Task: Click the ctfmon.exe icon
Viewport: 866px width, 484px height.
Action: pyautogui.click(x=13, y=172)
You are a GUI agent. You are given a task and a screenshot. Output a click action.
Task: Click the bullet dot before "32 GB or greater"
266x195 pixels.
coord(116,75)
==
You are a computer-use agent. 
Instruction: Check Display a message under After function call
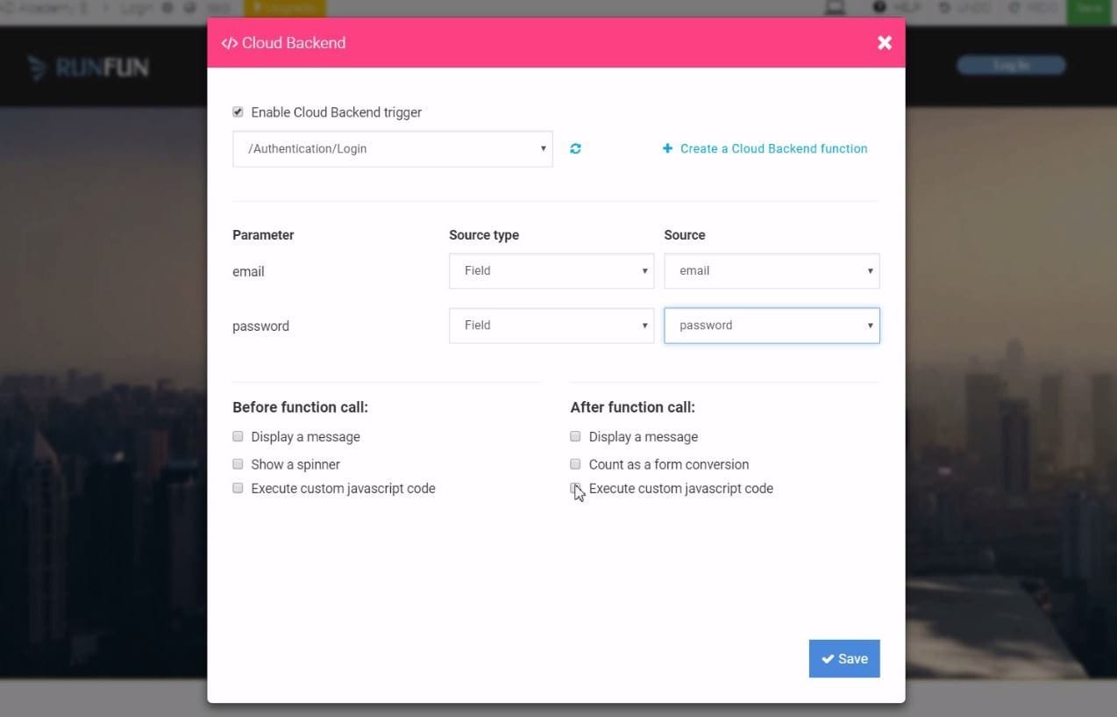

__Brief__
The stretch of entries above that starts with the line containing "You are a computer-use agent." and goes on through the line containing "Instruction: Check Display" is to be transcribed exactly, and no other line is to be transcribed.

__Answer section__
You are a computer-use agent. 
Instruction: Check Display a message under After function call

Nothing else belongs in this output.